= Problem requirements =
Nothing is to be left out; print all the entries exactly.

= Study material =

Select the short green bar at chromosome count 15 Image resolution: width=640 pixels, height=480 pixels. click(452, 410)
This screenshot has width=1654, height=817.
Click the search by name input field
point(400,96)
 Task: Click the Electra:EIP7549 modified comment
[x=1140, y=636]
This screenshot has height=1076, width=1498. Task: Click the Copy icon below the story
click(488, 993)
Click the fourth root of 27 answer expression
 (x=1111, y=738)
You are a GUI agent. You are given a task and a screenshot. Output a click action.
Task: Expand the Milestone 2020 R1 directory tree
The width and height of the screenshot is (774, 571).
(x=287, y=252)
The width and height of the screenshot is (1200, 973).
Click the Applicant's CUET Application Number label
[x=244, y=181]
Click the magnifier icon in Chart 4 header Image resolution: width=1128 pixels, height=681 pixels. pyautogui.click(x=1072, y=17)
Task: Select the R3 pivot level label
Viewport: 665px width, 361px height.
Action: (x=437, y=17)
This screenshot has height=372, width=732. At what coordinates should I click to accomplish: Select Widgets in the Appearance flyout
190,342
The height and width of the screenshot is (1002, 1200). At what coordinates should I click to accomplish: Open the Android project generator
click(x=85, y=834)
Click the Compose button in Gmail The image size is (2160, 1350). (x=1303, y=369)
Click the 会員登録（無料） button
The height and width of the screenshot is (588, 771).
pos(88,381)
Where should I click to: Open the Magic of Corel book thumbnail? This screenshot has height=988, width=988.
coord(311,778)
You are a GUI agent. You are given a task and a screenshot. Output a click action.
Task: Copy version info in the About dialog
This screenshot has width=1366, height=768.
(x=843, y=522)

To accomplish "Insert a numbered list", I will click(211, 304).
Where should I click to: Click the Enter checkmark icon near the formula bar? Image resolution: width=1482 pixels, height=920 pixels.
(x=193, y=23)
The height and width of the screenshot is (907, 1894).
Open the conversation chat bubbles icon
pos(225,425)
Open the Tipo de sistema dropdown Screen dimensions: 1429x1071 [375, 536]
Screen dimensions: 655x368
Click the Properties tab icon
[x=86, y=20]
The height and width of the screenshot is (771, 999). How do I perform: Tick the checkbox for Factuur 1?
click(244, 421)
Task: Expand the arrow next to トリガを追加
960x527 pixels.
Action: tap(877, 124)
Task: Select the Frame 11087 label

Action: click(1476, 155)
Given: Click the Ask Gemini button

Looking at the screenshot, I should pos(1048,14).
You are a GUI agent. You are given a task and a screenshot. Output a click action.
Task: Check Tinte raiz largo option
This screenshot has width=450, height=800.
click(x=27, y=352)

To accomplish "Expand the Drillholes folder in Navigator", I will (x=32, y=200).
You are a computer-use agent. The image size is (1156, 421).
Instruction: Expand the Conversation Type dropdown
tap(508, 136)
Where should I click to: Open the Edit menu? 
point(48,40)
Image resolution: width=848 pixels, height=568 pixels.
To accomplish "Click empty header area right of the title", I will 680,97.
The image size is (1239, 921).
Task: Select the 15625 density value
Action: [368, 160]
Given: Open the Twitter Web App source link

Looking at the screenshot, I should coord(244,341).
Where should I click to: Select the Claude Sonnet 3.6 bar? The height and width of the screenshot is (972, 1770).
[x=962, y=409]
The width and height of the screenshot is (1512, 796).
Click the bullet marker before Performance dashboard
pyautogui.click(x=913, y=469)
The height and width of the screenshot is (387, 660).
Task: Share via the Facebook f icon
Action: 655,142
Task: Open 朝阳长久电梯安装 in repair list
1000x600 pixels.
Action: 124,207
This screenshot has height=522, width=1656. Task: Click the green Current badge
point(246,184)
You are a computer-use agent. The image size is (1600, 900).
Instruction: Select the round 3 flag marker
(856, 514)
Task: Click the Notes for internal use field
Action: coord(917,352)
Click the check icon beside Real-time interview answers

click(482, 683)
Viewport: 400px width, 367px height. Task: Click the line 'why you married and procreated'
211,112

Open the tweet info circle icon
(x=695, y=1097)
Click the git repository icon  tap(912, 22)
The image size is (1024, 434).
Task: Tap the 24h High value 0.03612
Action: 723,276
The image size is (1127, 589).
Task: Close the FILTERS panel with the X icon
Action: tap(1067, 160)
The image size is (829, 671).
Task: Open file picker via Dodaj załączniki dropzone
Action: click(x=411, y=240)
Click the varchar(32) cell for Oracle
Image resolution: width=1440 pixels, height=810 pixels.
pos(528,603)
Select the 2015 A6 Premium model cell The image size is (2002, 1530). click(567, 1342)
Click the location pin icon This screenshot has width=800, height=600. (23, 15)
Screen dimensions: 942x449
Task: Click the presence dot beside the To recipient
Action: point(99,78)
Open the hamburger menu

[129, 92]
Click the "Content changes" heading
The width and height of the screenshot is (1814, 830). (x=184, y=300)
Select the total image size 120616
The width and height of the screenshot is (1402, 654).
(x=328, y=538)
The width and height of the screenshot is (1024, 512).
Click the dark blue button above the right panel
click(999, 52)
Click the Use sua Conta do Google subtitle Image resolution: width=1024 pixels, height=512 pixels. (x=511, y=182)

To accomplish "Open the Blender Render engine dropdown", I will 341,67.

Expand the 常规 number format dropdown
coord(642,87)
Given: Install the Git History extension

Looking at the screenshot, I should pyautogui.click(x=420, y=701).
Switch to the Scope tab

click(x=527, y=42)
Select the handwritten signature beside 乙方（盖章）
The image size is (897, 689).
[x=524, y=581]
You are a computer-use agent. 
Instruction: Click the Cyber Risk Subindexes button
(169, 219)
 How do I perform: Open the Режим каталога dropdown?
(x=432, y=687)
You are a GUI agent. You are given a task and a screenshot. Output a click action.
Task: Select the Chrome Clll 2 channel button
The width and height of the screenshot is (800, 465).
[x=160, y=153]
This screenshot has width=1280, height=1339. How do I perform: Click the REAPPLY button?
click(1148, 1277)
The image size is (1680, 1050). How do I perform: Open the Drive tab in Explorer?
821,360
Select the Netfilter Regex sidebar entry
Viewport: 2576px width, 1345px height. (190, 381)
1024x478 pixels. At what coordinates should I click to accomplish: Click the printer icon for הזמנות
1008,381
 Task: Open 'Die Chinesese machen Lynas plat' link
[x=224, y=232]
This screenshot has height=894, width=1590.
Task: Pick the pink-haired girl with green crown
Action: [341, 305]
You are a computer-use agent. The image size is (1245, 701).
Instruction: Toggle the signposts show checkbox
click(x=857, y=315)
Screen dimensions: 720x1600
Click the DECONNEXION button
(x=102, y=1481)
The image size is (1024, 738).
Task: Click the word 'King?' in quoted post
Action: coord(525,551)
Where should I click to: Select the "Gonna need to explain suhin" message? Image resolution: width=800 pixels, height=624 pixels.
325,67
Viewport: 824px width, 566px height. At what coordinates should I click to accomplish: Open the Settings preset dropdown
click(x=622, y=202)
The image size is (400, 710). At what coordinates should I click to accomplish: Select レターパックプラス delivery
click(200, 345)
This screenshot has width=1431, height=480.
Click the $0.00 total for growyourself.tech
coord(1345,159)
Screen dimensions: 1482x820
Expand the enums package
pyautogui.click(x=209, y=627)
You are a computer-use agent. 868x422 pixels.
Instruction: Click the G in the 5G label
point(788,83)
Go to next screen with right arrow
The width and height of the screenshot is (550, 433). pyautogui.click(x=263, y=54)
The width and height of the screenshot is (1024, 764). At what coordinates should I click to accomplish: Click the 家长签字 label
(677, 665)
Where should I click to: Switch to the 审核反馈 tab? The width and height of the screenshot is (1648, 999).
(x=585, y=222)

= Task solution =
Select the short green bar at chromosome count 15 Image resolution: width=640 pixels, height=480 pixels. click(452, 410)
This screenshot has width=1654, height=817.
Click the search by name input field
point(400,96)
 Task: Click the Electra:EIP7549 modified comment
[x=1140, y=636]
This screenshot has height=1076, width=1498. Task: Click the Copy icon below the story
click(488, 993)
Click the fourth root of 27 answer expression
 (x=1111, y=738)
You are a GUI agent. You are given a task and a screenshot. Output a click action.
Task: Expand the Milestone 2020 R1 directory tree
The width and height of the screenshot is (774, 571).
(x=287, y=252)
The width and height of the screenshot is (1200, 973).
Click the Applicant's CUET Application Number label
[x=244, y=181]
Click the magnifier icon in Chart 4 header Image resolution: width=1128 pixels, height=681 pixels. pyautogui.click(x=1072, y=17)
Task: Select the R3 pivot level label
Viewport: 665px width, 361px height.
Action: (x=437, y=17)
This screenshot has height=372, width=732. At what coordinates should I click to accomplish: Select Widgets in the Appearance flyout
190,342
The height and width of the screenshot is (1002, 1200). At what coordinates should I click to accomplish: Open the Android project generator
click(x=85, y=834)
Click the Compose button in Gmail The image size is (2160, 1350). (x=1303, y=369)
Click the 会員登録（無料） button
The height and width of the screenshot is (588, 771).
pos(88,381)
Where should I click to: Open the Magic of Corel book thumbnail? This screenshot has height=988, width=988.
coord(311,778)
You are a GUI agent. You are given a task and a screenshot. Output a click action.
Task: Copy version info in the About dialog
This screenshot has width=1366, height=768.
(x=843, y=522)

To accomplish "Insert a numbered list", I will click(211, 304).
Where should I click to: Click the Enter checkmark icon near the formula bar? Image resolution: width=1482 pixels, height=920 pixels.
(x=193, y=23)
The height and width of the screenshot is (907, 1894).
Open the conversation chat bubbles icon
pos(225,425)
Open the Tipo de sistema dropdown Screen dimensions: 1429x1071 [375, 536]
Screen dimensions: 655x368
Click the Properties tab icon
[x=86, y=20]
The height and width of the screenshot is (771, 999). How do I perform: Tick the checkbox for Factuur 1?
click(244, 421)
Task: Expand the arrow next to トリガを追加
960x527 pixels.
Action: tap(877, 124)
Task: Select the Frame 11087 label

Action: click(1476, 155)
Given: Click the Ask Gemini button

Looking at the screenshot, I should pos(1048,14).
You are a GUI agent. You are given a task and a screenshot. Output a click action.
Task: Check Tinte raiz largo option
This screenshot has width=450, height=800.
click(x=27, y=352)

To accomplish "Expand the Drillholes folder in Navigator", I will (x=32, y=200).
You are a computer-use agent. The image size is (1156, 421).
Instruction: Expand the Conversation Type dropdown
tap(508, 136)
Where should I click to: Open the Edit menu? 
point(48,40)
Image resolution: width=848 pixels, height=568 pixels.
To accomplish "Click empty header area right of the title", I will 680,97.
The image size is (1239, 921).
Task: Select the 15625 density value
Action: [368, 160]
Given: Open the Twitter Web App source link

Looking at the screenshot, I should coord(244,341).
Where should I click to: Select the Claude Sonnet 3.6 bar? The height and width of the screenshot is (972, 1770).
[x=962, y=409]
The width and height of the screenshot is (1512, 796).
Click the bullet marker before Performance dashboard
pyautogui.click(x=913, y=469)
The height and width of the screenshot is (387, 660).
Task: Share via the Facebook f icon
Action: 655,142
Task: Open 朝阳长久电梯安装 in repair list
1000x600 pixels.
Action: 124,207
This screenshot has height=522, width=1656. Task: Click the green Current badge
point(246,184)
You are a computer-use agent. The image size is (1600, 900).
Instruction: Select the round 3 flag marker
(856, 514)
Task: Click the Notes for internal use field
Action: coord(917,352)
Click the check icon beside Real-time interview answers

click(482, 683)
Viewport: 400px width, 367px height. Task: Click the line 'why you married and procreated'
211,112

Open the tweet info circle icon
(x=695, y=1097)
Click the git repository icon  tap(912, 22)
The image size is (1024, 434).
Task: Tap the 24h High value 0.03612
Action: 723,276
The image size is (1127, 589).
Task: Close the FILTERS panel with the X icon
Action: tap(1067, 160)
The image size is (829, 671).
Task: Open file picker via Dodaj załączniki dropzone
Action: click(x=411, y=240)
Click the varchar(32) cell for Oracle
Image resolution: width=1440 pixels, height=810 pixels.
pos(528,603)
Select the 2015 A6 Premium model cell The image size is (2002, 1530). click(567, 1342)
Click the location pin icon This screenshot has width=800, height=600. (23, 15)
Screen dimensions: 942x449
Task: Click the presence dot beside the To recipient
Action: point(99,78)
Open the hamburger menu

[129, 92]
Click the "Content changes" heading
The width and height of the screenshot is (1814, 830). (x=184, y=300)
Select the total image size 120616
The width and height of the screenshot is (1402, 654).
(x=328, y=538)
The width and height of the screenshot is (1024, 512).
Click the dark blue button above the right panel
click(999, 52)
Click the Use sua Conta do Google subtitle Image resolution: width=1024 pixels, height=512 pixels. (x=511, y=182)

To accomplish "Open the Blender Render engine dropdown", I will 341,67.

Expand the 常规 number format dropdown
coord(642,87)
Given: Install the Git History extension

Looking at the screenshot, I should pyautogui.click(x=420, y=701).
Switch to the Scope tab

click(x=527, y=42)
Select the handwritten signature beside 乙方（盖章）
The image size is (897, 689).
[x=524, y=581]
You are a computer-use agent. 
Instruction: Click the Cyber Risk Subindexes button
(169, 219)
 How do I perform: Open the Режим каталога dropdown?
(x=432, y=687)
You are a GUI agent. You are given a task and a screenshot. Output a click action.
Task: Select the Chrome Clll 2 channel button
The width and height of the screenshot is (800, 465).
[x=160, y=153]
This screenshot has width=1280, height=1339. How do I perform: Click the REAPPLY button?
click(1148, 1277)
The image size is (1680, 1050). How do I perform: Open the Drive tab in Explorer?
821,360
Select the Netfilter Regex sidebar entry
Viewport: 2576px width, 1345px height. (190, 381)
1024x478 pixels. At what coordinates should I click to accomplish: Click the printer icon for הזמנות
1008,381
 Task: Open 'Die Chinesese machen Lynas plat' link
[x=224, y=232]
This screenshot has height=894, width=1590.
Task: Pick the pink-haired girl with green crown
Action: [341, 305]
You are a computer-use agent. The image size is (1245, 701).
Instruction: Toggle the signposts show checkbox
click(x=857, y=315)
Screen dimensions: 720x1600
Click the DECONNEXION button
(x=102, y=1481)
The image size is (1024, 738).
Task: Click the word 'King?' in quoted post
Action: coord(525,551)
Where should I click to: Select the "Gonna need to explain suhin" message? Image resolution: width=800 pixels, height=624 pixels.
325,67
Viewport: 824px width, 566px height. At what coordinates should I click to accomplish: Open the Settings preset dropdown
click(x=622, y=202)
The image size is (400, 710). At what coordinates should I click to accomplish: Select レターパックプラス delivery
click(200, 345)
This screenshot has width=1431, height=480.
Click the $0.00 total for growyourself.tech
coord(1345,159)
Screen dimensions: 1482x820
Expand the enums package
pyautogui.click(x=209, y=627)
You are a computer-use agent. 868x422 pixels.
Instruction: Click the G in the 5G label
point(788,83)
Go to next screen with right arrow
The width and height of the screenshot is (550, 433). pyautogui.click(x=263, y=54)
The width and height of the screenshot is (1024, 764). At what coordinates should I click to accomplish: Click the 家长签字 label
(677, 665)
Where should I click to: Switch to the 审核反馈 tab? The width and height of the screenshot is (1648, 999).
(x=585, y=222)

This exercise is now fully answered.